チェリが女王になる前提で『王配』、チェリの配偶者の立場を狙っている者もいる。
「チェリ様の『女王候補』の位置は、アロ様やダリア様が守ってくださるとは思う。気をつけないといけないのは、あなたの『婚約者』の立場になるわ。正直、こちら側でもチェリ様に本気で恋しちゃってる輩もいるからね」
「………………」
チェリはまだ幼いが、現女王陛下と同じ素質を持つ。そして、他の王女たちより明らかに美少女である。少なくともボウガにはそう見えている。

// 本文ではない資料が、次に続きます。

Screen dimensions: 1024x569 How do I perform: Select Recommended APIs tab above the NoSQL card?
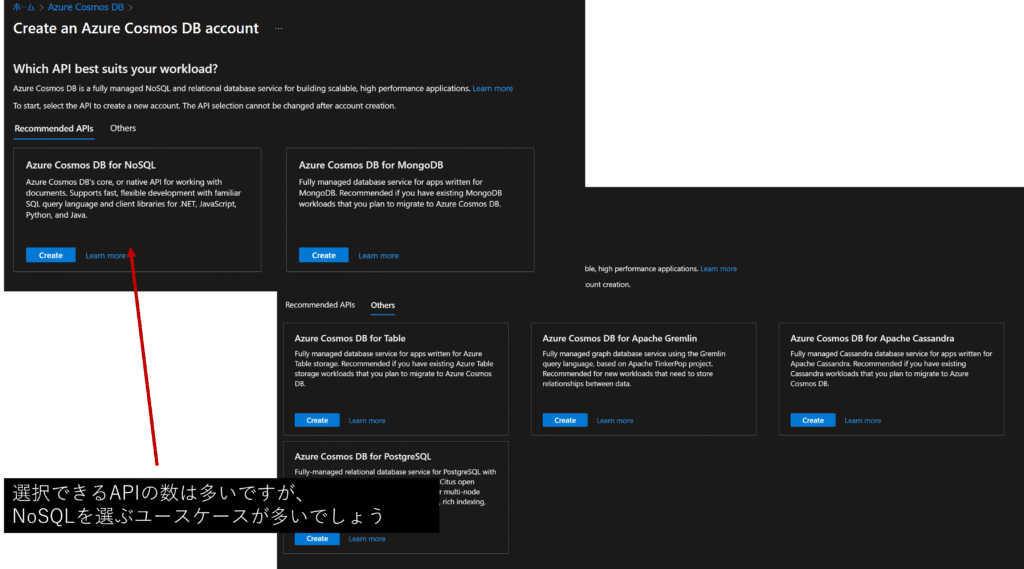(x=54, y=128)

「私としてはチェリ様が女王になれないよりも、嫌な結婚させられる方が不幸だと思うのよ! だから、ボウガくんには死ぬ気で優勝してもらわないとこまるの!! もしも優勝できなかったら、どこかの文化にあった“切腹”とかいう刑に処されると思いなさいっ!!」
「は、はいっ……!」
切腹というのがどんな刑なのかは知らないが、負ければケンティに殺されるというのは伝わった。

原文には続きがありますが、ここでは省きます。